Enhancing Traffic Signal Management through Hybrid Models
Author : Dr. T Suvarna Kumari, A Mayaank and Nama Sricharan
Abstract :
Modern-day urban traffic management is turning complex with increasing traffic volumes and intricate intersection dynamics, demanding advanced control methodologies. Traditional solutions in Traffic Signal Control (TSC), such as the Webster technique and Self-Organizing Traffic Light Control (SOTL), are severely limited since they rely on predesigned rules and assumptions, thereby showing comparative ineffectiveness in dynamic environments. While existing Reinforcement Learning-based TSC systems are more flexible, they still have significant challenges to overcome in imperfect observation handling-like degraded communication- and rare events not covered by the designed reward functions. In this respect, this project proposes a new framework that integrates RL with LLMs to improve the strength of the process of traffic signal control.
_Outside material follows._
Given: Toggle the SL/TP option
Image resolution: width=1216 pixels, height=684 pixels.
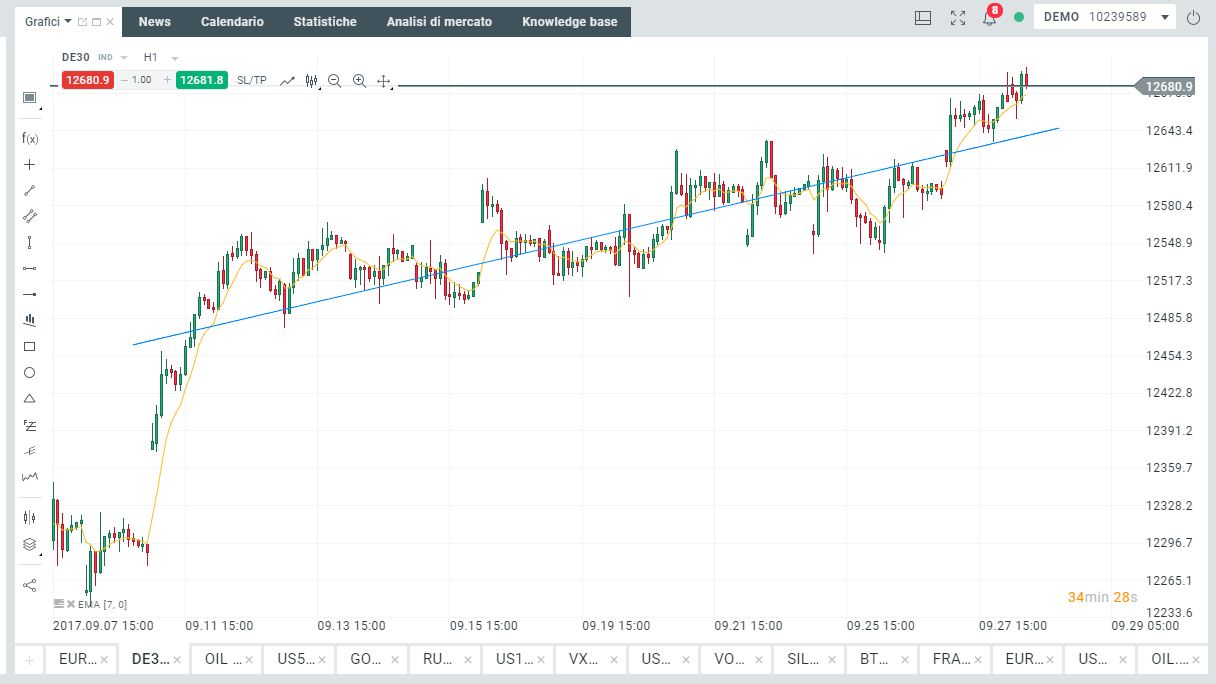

It operates in two major steps: the first one involves an RL agent optimizing traffic light timing based on the recorded traffic flow data; the second invokes an LLM evaluating and further refining the decisions of the RL agent by the prompt engineering to obtain the optimal outputs. This integrated approach offers a much more adaptive and robust solution to TSC, with a view toward tackling the complexities of modern urban traffic. While this work presents a pointing concept of combining LLMs with RL. for TSC, this is just the beginning in the exploration of its applications. Further work may include increasing the capacity of the framework for handling more challenging intersections and other situations.
Keywords :
Traffic management, TSC, SOTL, vehicle detection system etc.